- **Page text**

·····

The value of Columbia University’s investment portfolio fell by around 15 percent over the six-month period that ended December 31, according to a Columbia-wide e-mail sent by University President Lee Bollinger on Wednesday evening.
To address a tightening budget, Bollinger asked each “budget unit”—such as schools, centers, or offices—to plan for an 8 percent decrease in the amount of revenue they receive from the endowment fund for the next fiscal year.
University endowments nationwide have been severely impacted by the financial crisis. Although Bollinger acknowledged potential losses in a November e-mail, Wednesday’s was the first message he sent with concrete figures about endowment performance. Each year, Columbia releases financial figures in January.
Bollinger prefaced the numbers he released on the endowment by saying that Columbia has fared “reasonably well” given the current financial climate. From the beginning of the fiscal year, which started on June 30, through October 31, a date chosen by various other universities to release financial statements, Columbia’s investment performance had declined 11.8 percent, Bollinger wrote. As of December 31, that number had become approximately 15 percent.
“Let there be no doubt, we still have to face hard choices in the months ahead,” he wrote, adding later, “Hopefully, by accepting and planning for this new reality, we will be in a position to move forward in strength.”
Compared to Columbia’s Ivy League peers, the University may be in a better financial place due to its institutional structure. For example, Harvard University reported a 22 percent loss through October 31.
Columbia’s many divisions allow it to rely on more factors than its peers for the compilation of its operating budget, which makes it less dependent on its endowment. For example, patient care revenue from the Medical Center provided 23.2 percent of the University’s overall 2008 revenue. The University also relied on government grants, private gifts and contracts, and tuition for the majority of the operating budget, and only counted on the endowment for about 13 percent of 2008’s spending.
While Columbia may be faring better than its peers, the University still must enforce necessary measures to account for the loss. Because schools and administrative units each have unique financial compositions, Bollinger said that they will be free to choose appropriate cost-cutting measures. “This fiscal diversity means that our schools must identify their own ways of achieving a sound financial equilibrium,” he said in the e-mail.

·····

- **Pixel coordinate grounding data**

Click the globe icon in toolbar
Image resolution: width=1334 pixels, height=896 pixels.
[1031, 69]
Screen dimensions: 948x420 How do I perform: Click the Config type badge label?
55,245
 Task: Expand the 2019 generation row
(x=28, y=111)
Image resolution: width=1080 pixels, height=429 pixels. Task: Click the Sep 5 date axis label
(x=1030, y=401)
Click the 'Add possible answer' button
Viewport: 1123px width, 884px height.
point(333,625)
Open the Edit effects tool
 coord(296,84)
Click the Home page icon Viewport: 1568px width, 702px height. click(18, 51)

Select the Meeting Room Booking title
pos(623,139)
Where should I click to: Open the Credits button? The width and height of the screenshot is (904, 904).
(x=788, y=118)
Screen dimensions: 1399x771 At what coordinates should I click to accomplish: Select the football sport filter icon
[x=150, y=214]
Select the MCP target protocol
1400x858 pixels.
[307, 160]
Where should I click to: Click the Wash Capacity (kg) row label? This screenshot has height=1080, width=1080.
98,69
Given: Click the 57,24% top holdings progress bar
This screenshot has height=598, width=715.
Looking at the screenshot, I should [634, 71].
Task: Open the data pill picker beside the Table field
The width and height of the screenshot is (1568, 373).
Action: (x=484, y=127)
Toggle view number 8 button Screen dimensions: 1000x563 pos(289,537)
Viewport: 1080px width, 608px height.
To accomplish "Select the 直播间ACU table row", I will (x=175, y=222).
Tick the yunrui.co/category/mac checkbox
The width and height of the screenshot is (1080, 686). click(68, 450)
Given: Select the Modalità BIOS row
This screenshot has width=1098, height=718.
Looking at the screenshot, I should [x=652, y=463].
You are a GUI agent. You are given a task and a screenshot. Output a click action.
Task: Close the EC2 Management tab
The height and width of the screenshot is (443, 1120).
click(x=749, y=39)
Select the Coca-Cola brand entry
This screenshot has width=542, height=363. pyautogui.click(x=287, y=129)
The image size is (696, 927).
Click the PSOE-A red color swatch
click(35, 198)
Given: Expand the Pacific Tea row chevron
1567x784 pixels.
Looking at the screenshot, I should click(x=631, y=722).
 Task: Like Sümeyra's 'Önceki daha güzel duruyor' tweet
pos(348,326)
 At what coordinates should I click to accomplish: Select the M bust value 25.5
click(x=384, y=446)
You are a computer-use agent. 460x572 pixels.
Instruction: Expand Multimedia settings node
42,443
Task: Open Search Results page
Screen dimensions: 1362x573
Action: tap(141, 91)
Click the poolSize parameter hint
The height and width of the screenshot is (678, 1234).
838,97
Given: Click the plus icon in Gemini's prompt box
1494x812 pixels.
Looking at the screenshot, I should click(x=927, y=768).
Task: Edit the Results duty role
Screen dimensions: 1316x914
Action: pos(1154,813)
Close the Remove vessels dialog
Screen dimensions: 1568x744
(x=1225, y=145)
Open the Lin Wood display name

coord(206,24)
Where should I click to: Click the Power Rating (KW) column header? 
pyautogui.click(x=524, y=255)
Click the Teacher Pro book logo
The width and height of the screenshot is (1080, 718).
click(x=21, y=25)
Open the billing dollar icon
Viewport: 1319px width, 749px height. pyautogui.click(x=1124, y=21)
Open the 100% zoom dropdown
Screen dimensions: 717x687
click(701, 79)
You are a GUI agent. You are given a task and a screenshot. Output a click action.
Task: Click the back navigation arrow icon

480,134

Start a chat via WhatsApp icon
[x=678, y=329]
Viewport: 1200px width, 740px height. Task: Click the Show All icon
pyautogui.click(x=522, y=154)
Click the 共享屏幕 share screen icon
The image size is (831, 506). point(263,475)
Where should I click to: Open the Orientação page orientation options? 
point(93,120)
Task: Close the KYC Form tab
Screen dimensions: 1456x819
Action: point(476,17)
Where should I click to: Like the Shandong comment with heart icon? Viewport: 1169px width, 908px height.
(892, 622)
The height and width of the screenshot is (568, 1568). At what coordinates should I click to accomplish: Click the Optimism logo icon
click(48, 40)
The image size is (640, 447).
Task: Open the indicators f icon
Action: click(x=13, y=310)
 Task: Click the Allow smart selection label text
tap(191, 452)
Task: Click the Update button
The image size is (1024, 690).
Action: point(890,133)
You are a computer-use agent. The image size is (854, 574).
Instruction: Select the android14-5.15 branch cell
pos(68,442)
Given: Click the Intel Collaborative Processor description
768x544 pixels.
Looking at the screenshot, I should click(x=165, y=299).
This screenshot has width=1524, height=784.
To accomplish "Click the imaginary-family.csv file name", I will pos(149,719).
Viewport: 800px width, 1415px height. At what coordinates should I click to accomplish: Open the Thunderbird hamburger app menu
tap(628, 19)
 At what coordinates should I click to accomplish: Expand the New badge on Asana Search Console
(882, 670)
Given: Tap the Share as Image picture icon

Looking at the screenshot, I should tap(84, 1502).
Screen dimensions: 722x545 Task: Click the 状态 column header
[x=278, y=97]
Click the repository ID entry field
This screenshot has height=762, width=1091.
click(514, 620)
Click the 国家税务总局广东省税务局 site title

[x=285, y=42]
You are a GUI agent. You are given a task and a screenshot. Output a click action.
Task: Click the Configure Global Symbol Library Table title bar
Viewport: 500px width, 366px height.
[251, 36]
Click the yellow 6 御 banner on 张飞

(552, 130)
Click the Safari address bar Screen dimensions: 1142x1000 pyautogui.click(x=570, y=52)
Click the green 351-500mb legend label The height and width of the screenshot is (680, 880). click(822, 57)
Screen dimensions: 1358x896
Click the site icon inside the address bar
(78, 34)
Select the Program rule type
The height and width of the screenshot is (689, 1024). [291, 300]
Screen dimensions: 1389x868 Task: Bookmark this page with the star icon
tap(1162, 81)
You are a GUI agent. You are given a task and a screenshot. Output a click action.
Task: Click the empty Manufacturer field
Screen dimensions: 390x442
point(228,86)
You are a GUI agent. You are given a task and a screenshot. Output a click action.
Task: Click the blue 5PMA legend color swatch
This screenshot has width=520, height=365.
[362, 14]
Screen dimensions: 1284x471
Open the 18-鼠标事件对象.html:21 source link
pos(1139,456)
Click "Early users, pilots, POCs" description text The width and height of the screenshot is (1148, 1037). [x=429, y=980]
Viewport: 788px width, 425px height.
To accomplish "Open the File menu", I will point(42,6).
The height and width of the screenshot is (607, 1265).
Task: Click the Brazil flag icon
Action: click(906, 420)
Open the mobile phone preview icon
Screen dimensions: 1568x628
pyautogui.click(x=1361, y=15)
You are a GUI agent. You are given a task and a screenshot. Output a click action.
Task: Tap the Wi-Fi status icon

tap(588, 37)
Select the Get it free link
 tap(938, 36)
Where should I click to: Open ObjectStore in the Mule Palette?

·····

- **Exercises**
1. Answer these questions using the article on Columbia's endowment.
(a) What loss did Harvard University report through October 31?
(b) What percentage of the University's overall 2008 revenue came from patient care revenue from the Medical Center?
(c) What decrease in revenue from the endowment fund did Bollinger ask each budget unit to plan for in the next fiscal year?
2. Extend the article on Columbia's endowment past its last sentence with a few more paragraphs in the same news style.

- **Written answers**
1.
(a) A 22 percent loss.
(b) 23.2 percent.
(c) An 8 percent decrease.

2.
To “facilitate a smooth transition to these new financial realities,” Bollinger said, “we are asking all budget units to model an 8% decline in endowment funds available for operations next year.” It is unclear how this decrease will manifest itself across the University’s dozens of budget units, which include schools, divisions, and offices.
While Columbia used the endowment for about 13 percent of 2008’s spending, each budget unit gets a different percentage of its money from endowment funds.
In a December message to the Faculty of Arts and Sciences—a budget unit within the University—Vice President for Arts and Sciences Nicholas Dirks wrote that the division was projecting the need to find “over $20 million in new funds or budget cuts in FY 10 just to stay even with where we are this year.” He said he expected decreased enrollment in certain programs, the market’s fallout on the endowment, and a slowing in the stream of gifts.
To be more efficient in the financial climate, Dirks wrote, “we are engaged in ongoing and serious deliberations about how to make cuts that will not do irreversible damage to the core mission of the Arts and Sciences, namely our capacity to support our faculty and provide the same level and quality of instruction for our students.”
In a January interview, Dirks mentioned that authorized searches for faculty are deferred as the University weathers the crisis. He also said that his division has established an Arts and Sciences-wide hiring review board “that will exercise caution in all administrative hiring.”
In the meantime, Bollinger acknowledged that forecasts are grim for short-term improvement of the financial crisis in both New York and the country as a whole. As a result, Bollinger stated that the University anticipates that “the rapid pace of gifts to the University may slow” and that students may need more financial aid in the near future, so the University needs to strategize accordingly.